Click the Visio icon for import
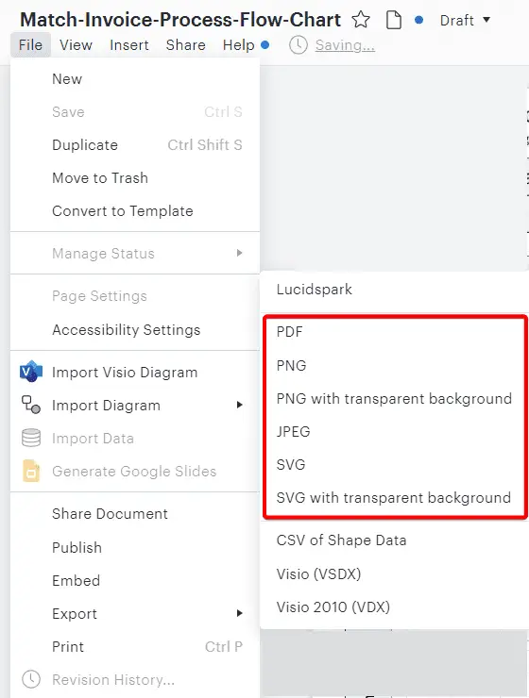529x698 pixels. (x=31, y=372)
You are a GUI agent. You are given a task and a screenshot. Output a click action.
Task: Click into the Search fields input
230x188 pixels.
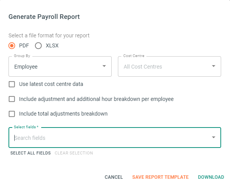[x=111, y=138]
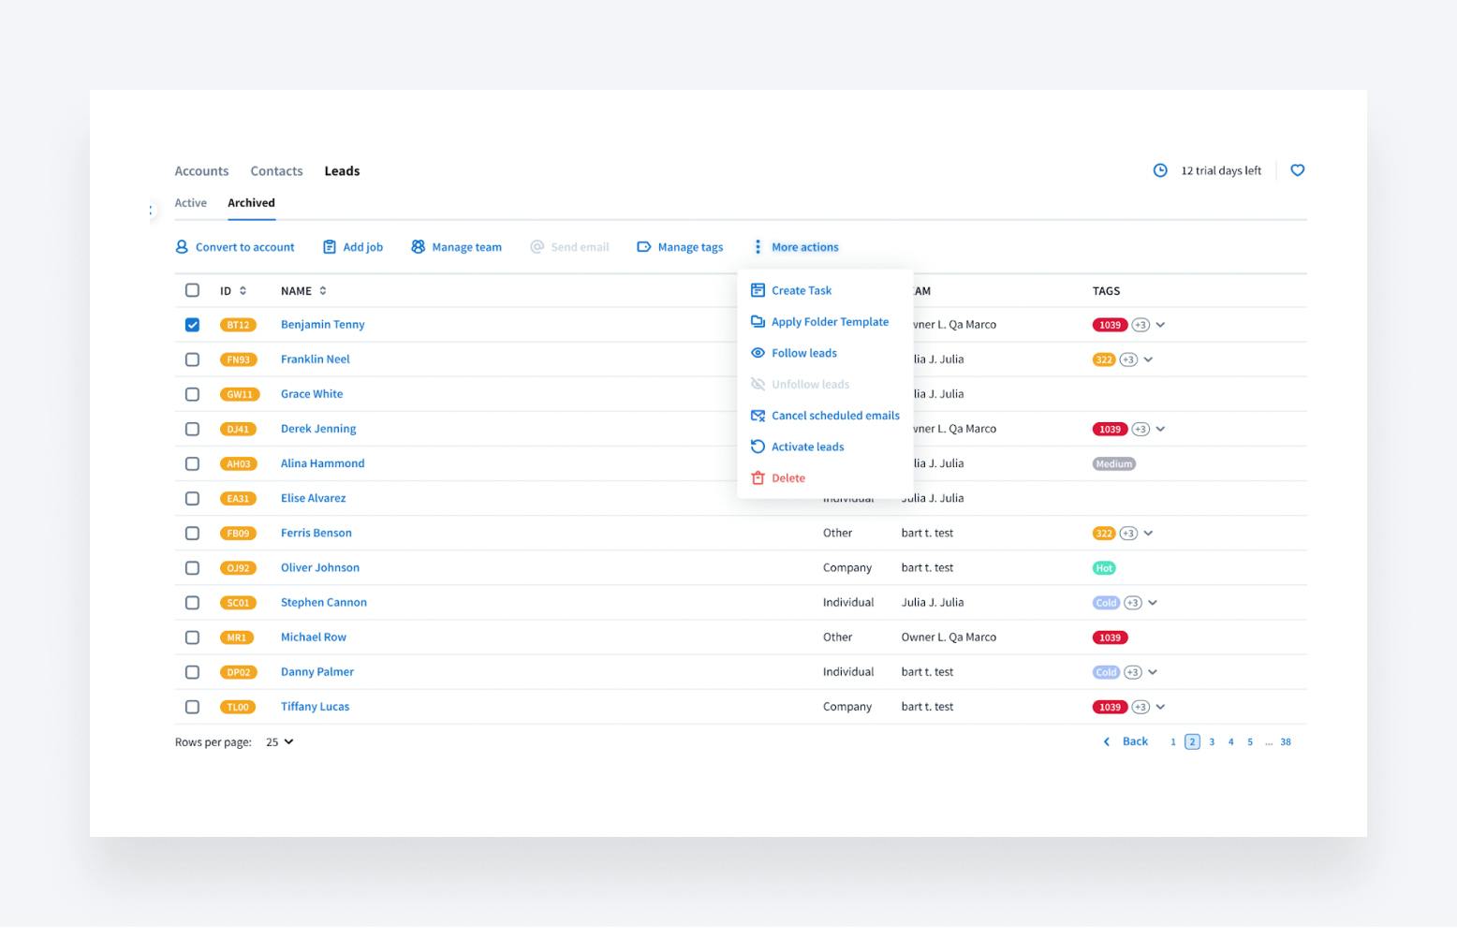Expand tags for Tiffany Lucas row
The image size is (1457, 938).
click(1161, 708)
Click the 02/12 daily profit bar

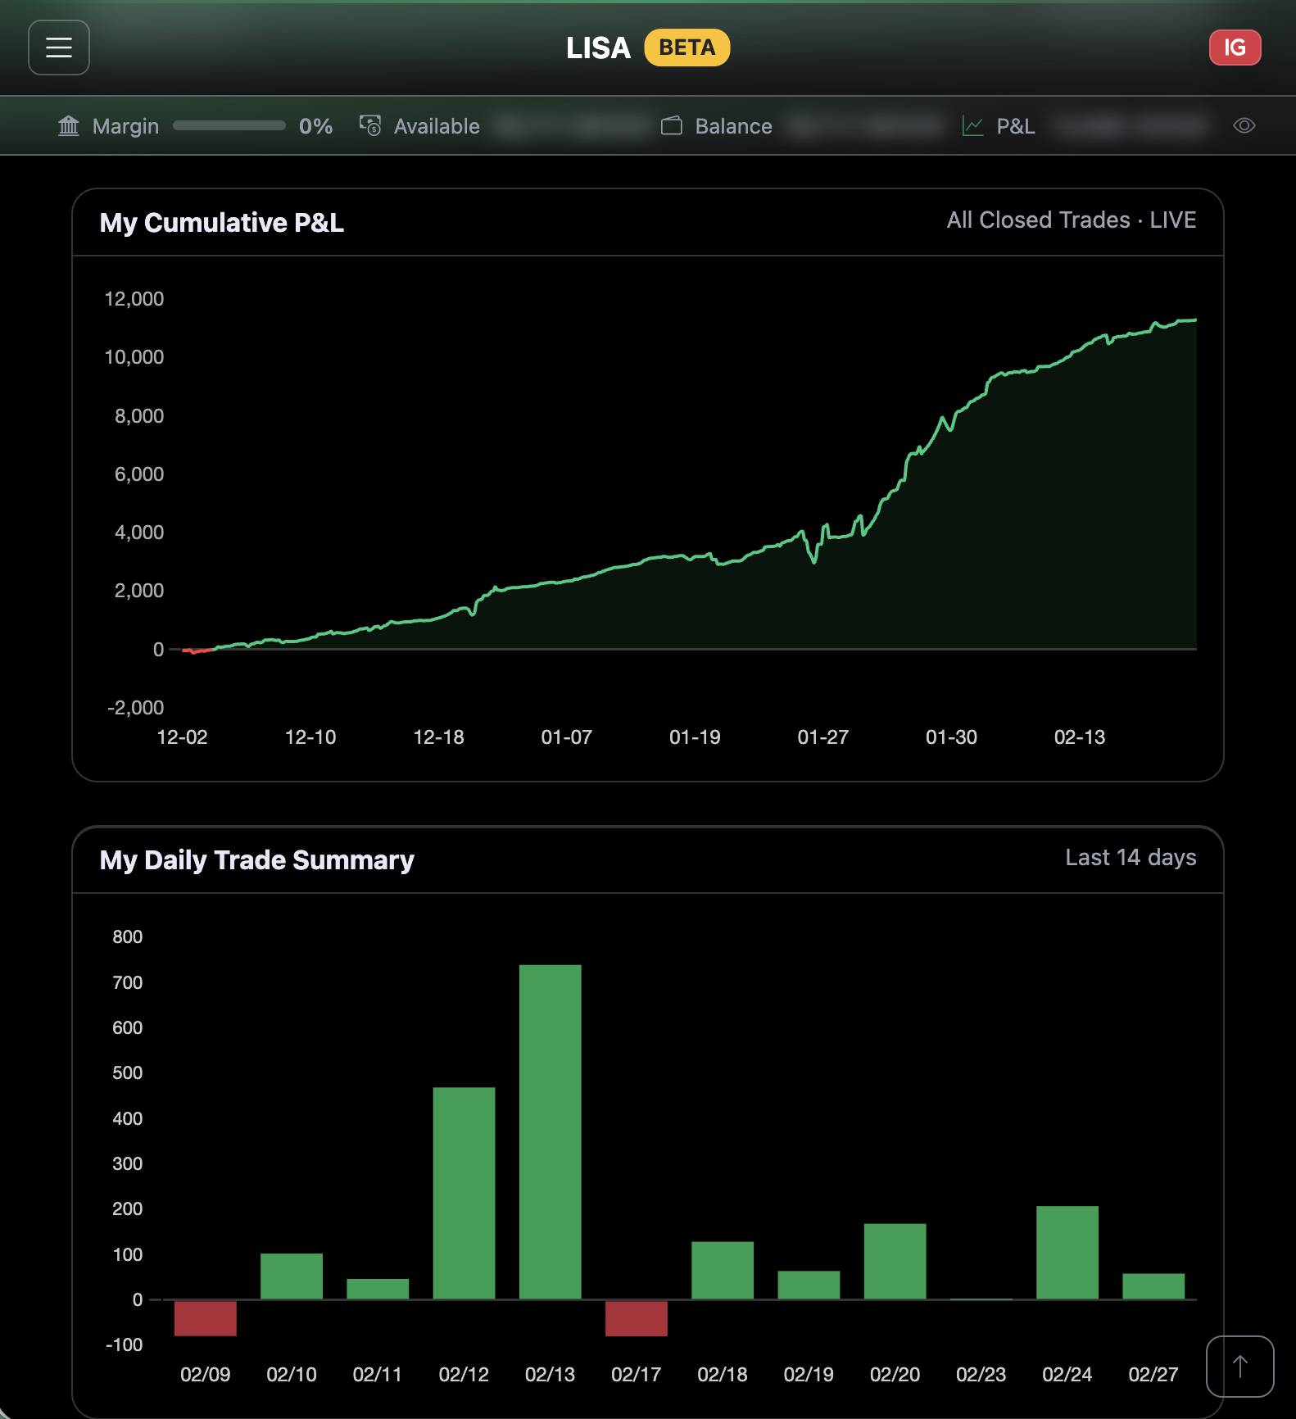[x=464, y=1192]
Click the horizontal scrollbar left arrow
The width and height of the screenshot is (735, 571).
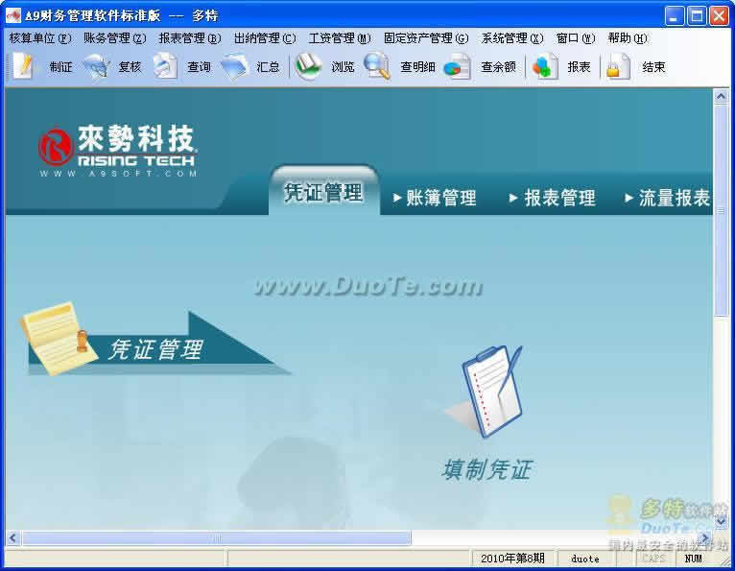(x=13, y=538)
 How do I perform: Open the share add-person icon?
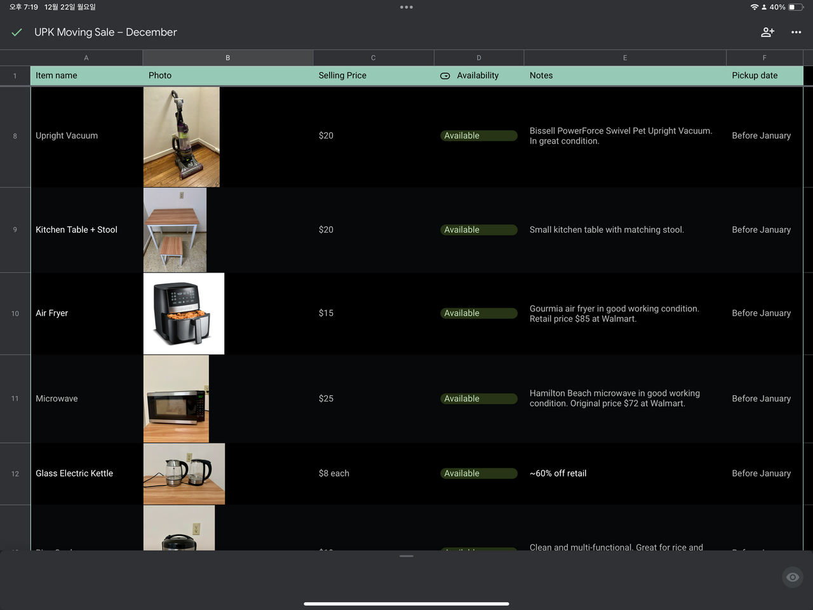point(767,32)
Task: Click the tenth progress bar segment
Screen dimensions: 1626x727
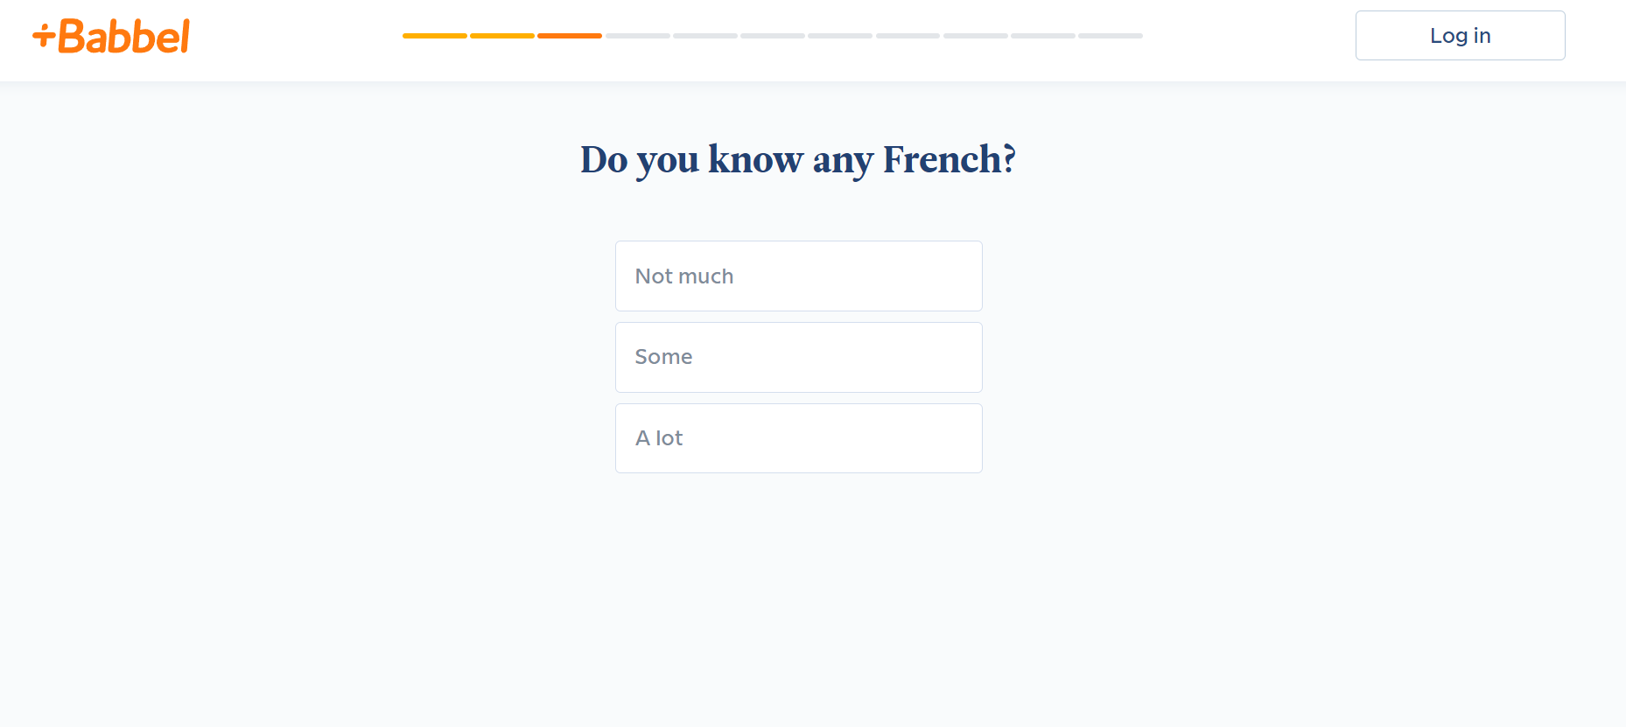Action: (x=1042, y=36)
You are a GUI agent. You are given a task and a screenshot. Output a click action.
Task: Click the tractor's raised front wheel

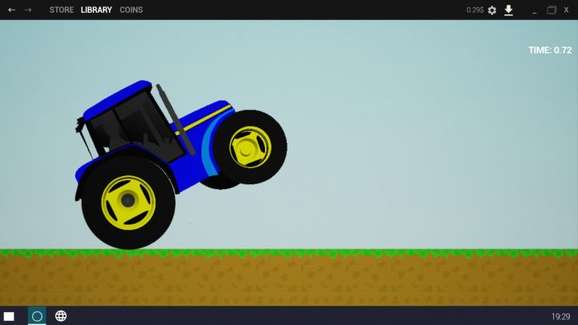coord(250,146)
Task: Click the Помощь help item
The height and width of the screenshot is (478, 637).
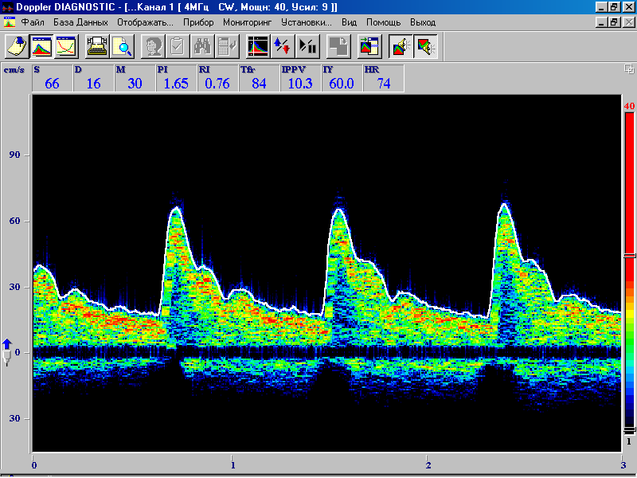Action: (383, 22)
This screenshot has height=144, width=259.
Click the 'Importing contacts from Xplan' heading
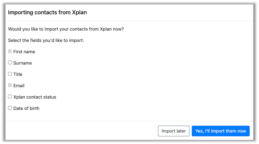pyautogui.click(x=47, y=12)

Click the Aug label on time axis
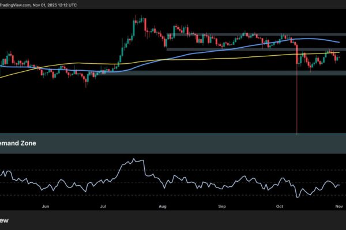pyautogui.click(x=163, y=205)
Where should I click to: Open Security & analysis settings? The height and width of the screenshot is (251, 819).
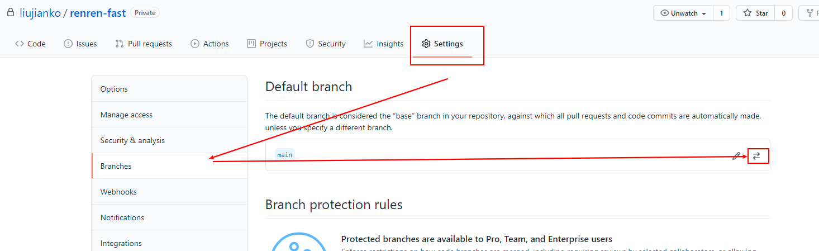point(132,140)

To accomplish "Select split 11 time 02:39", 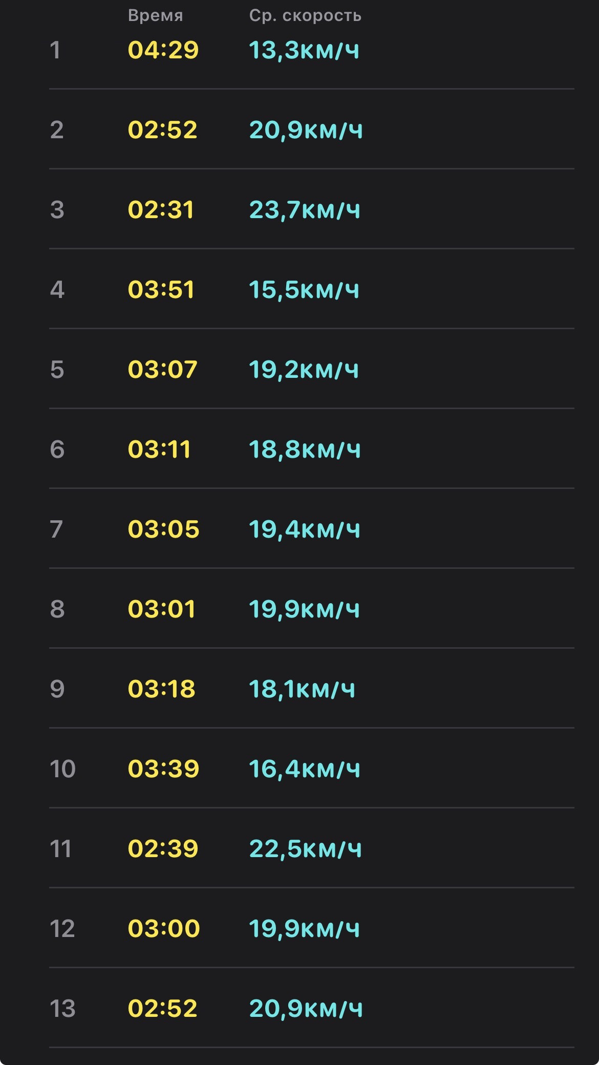I will pyautogui.click(x=163, y=849).
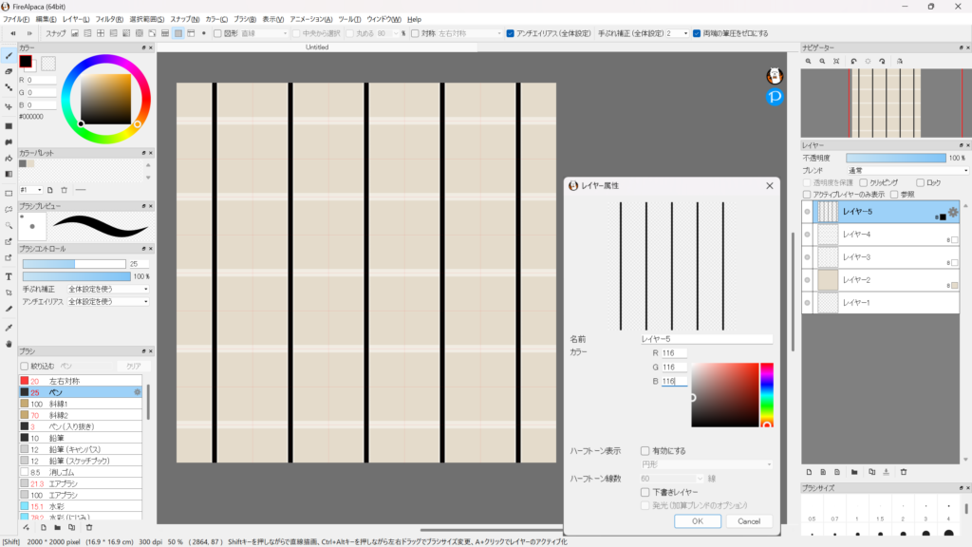Enable the 下書きレイヤー checkbox
Image resolution: width=972 pixels, height=547 pixels.
coord(645,492)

━━━━━━━━

> [Try it]: Starting at the line above that contains "Task: Click the tenth progress bar segment", transcribe every line exactly through the line that contains "Task: Click the Помощь help item", including that last one, and skip the pictures.

> [Reply to the exercise]:
Task: Click the tenth progress bar segment
Screen dimensions: 1626x727
Action: (x=1042, y=36)
You are a GUI agent. You are given a task and a screenshot. Output a click action.
Task: Click the tractor's raised front wheel

coord(250,146)
Task: Click the Помощь help item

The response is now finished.